═════ Supplied material ═════

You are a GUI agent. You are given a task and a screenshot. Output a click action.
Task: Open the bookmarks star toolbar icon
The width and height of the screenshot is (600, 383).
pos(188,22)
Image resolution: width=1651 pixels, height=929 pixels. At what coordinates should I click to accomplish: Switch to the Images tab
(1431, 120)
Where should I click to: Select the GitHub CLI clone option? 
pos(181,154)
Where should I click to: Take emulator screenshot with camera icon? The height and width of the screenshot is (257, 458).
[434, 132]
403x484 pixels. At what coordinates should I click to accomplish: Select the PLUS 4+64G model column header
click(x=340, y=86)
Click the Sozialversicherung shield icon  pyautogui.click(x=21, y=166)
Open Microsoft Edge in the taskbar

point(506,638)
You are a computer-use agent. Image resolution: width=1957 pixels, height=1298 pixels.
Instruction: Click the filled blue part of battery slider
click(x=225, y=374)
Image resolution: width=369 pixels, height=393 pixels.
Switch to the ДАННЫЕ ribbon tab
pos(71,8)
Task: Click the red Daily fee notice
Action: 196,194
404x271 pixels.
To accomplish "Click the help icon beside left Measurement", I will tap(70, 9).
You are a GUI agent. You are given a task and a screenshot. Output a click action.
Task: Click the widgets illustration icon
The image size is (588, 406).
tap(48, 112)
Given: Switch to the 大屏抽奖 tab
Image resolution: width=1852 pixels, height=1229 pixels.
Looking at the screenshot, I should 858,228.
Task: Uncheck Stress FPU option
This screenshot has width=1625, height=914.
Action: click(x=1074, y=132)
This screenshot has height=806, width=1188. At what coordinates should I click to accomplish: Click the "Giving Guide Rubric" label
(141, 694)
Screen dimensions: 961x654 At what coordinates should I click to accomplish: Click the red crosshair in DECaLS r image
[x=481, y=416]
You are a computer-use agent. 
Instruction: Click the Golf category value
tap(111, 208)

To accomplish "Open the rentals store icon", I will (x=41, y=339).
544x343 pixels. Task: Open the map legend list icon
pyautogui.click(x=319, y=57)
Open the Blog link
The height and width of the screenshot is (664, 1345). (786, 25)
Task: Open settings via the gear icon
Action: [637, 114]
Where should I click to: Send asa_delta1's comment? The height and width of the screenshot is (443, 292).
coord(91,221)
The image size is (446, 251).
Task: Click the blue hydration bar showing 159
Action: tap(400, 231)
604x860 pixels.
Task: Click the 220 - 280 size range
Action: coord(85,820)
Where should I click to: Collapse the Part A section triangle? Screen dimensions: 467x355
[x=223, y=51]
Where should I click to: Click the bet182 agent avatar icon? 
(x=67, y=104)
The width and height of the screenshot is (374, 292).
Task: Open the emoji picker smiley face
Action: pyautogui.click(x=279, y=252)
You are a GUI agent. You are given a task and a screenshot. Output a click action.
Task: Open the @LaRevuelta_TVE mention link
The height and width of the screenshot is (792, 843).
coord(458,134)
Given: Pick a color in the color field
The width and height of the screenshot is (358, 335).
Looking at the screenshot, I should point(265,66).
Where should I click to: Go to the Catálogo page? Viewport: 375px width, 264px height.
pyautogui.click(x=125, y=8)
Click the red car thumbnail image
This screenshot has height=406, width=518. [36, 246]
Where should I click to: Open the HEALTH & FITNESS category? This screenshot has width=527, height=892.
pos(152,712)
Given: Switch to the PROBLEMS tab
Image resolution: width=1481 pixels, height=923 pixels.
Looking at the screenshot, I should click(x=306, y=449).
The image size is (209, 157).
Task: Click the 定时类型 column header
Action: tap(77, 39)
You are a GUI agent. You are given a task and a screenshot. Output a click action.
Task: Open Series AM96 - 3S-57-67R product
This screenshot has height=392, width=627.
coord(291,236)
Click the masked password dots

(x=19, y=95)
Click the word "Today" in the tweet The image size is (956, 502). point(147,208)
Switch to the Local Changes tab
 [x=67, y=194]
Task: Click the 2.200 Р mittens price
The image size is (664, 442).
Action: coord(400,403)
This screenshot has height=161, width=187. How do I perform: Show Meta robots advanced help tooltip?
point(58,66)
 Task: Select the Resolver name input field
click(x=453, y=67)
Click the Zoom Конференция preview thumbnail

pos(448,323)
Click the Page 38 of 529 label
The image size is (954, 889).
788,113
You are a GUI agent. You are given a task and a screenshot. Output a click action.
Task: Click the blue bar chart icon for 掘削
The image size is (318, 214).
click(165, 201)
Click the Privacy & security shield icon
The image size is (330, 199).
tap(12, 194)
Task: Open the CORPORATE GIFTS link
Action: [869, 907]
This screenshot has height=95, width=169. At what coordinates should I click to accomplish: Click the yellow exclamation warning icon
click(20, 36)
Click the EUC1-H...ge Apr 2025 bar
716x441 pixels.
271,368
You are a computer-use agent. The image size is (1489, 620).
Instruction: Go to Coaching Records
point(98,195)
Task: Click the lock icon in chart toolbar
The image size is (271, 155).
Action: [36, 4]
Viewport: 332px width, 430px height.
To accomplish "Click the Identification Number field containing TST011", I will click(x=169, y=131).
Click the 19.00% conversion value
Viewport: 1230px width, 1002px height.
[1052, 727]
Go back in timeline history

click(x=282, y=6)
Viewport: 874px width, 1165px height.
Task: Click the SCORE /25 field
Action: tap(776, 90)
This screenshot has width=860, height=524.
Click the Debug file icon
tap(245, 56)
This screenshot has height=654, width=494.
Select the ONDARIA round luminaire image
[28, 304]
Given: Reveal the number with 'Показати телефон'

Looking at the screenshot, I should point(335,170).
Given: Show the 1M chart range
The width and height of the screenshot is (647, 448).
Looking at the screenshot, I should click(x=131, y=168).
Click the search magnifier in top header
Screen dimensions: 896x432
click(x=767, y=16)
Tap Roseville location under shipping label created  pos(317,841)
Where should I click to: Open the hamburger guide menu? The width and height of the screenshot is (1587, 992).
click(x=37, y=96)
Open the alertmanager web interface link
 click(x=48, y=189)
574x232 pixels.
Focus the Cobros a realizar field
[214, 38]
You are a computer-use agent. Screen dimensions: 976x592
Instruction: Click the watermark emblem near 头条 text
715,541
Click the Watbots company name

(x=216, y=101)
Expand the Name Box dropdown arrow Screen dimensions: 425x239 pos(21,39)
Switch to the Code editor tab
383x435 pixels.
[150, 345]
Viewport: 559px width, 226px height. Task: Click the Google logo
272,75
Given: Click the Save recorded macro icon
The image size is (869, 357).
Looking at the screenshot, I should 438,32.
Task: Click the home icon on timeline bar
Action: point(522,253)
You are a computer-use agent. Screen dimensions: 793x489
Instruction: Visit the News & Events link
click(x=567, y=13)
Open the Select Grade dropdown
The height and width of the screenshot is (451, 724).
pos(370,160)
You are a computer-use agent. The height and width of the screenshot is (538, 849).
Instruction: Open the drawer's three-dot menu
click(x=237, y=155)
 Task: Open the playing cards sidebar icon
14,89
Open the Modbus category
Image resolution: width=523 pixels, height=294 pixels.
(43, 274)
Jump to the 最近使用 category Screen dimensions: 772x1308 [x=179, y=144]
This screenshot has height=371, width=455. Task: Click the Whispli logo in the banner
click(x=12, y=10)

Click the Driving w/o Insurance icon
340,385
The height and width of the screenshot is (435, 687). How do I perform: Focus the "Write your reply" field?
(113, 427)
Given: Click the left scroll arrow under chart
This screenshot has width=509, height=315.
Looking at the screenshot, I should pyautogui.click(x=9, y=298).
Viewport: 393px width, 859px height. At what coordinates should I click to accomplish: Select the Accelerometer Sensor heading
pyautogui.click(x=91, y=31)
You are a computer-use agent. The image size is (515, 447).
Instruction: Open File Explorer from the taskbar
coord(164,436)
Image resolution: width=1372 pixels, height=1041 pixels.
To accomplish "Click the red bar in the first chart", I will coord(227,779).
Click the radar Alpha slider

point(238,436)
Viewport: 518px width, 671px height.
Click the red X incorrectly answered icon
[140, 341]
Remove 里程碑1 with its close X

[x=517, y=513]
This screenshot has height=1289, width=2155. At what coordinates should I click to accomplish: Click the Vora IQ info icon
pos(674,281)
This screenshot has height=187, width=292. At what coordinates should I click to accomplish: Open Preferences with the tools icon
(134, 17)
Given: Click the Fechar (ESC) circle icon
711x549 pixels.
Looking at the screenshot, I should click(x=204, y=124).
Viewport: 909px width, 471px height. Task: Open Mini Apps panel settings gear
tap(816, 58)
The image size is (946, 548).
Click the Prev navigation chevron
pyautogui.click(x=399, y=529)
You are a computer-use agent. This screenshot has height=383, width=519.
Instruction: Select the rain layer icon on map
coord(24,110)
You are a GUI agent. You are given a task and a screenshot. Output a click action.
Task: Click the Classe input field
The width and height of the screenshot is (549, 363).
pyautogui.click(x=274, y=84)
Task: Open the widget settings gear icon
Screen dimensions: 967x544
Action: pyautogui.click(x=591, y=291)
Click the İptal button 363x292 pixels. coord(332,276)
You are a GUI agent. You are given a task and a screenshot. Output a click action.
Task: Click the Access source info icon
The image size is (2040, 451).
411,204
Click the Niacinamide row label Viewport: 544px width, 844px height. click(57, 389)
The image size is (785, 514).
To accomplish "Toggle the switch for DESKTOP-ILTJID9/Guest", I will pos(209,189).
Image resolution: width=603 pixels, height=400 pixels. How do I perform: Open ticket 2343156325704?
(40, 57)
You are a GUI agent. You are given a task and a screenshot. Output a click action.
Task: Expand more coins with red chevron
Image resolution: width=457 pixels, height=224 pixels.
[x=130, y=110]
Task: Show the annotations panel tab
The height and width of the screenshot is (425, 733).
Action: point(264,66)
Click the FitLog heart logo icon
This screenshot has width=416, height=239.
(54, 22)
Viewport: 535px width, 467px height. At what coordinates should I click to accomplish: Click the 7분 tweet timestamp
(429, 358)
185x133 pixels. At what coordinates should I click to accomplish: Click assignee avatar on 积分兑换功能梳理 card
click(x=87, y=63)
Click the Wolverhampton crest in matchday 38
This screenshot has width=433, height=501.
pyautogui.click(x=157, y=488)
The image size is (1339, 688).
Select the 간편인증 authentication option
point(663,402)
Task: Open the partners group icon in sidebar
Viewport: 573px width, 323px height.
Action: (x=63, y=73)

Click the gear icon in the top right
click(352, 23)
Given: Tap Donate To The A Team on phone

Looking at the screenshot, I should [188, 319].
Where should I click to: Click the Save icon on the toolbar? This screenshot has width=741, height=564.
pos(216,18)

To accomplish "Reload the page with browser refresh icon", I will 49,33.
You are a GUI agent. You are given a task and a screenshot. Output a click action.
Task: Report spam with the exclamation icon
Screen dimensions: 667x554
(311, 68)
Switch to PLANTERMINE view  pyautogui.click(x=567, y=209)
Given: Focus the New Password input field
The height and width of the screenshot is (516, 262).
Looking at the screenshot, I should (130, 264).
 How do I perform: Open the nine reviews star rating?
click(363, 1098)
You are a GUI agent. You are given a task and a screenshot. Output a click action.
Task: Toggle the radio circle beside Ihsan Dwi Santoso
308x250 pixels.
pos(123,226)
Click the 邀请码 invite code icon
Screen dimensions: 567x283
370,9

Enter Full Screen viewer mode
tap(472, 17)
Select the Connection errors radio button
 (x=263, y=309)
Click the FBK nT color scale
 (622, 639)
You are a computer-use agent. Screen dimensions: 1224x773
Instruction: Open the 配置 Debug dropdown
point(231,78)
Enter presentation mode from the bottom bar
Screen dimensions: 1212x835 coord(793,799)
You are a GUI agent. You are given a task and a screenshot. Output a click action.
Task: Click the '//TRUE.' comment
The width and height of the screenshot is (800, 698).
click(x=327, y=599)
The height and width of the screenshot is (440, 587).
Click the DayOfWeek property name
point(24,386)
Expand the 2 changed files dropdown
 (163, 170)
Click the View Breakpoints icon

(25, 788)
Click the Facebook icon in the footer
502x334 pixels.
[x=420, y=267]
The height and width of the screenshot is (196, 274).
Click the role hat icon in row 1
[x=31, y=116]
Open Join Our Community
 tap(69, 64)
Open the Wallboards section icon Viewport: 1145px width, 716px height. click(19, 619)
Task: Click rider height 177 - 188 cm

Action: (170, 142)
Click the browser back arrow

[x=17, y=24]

═════

* _Directive_
Copy the lines above exactly, from the first line through the line that contains "click(x=225, y=374)".

* _The solution_
You are a GUI agent. You are given a task and a screenshot. Output a click action.
Task: Open the bookmarks star toolbar icon
The width and height of the screenshot is (600, 383).
pos(188,22)
Image resolution: width=1651 pixels, height=929 pixels. At what coordinates should I click to accomplish: Switch to the Images tab
(1431, 120)
Where should I click to: Select the GitHub CLI clone option? 
pos(181,154)
Where should I click to: Take emulator screenshot with camera icon? The height and width of the screenshot is (257, 458).
[434, 132]
403x484 pixels. At what coordinates should I click to accomplish: Select the PLUS 4+64G model column header
click(x=340, y=86)
Click the Sozialversicherung shield icon  pyautogui.click(x=21, y=166)
Open Microsoft Edge in the taskbar

point(506,638)
You are a computer-use agent. Image resolution: width=1957 pixels, height=1298 pixels.
Instruction: Click the filled blue part of battery slider
click(x=225, y=374)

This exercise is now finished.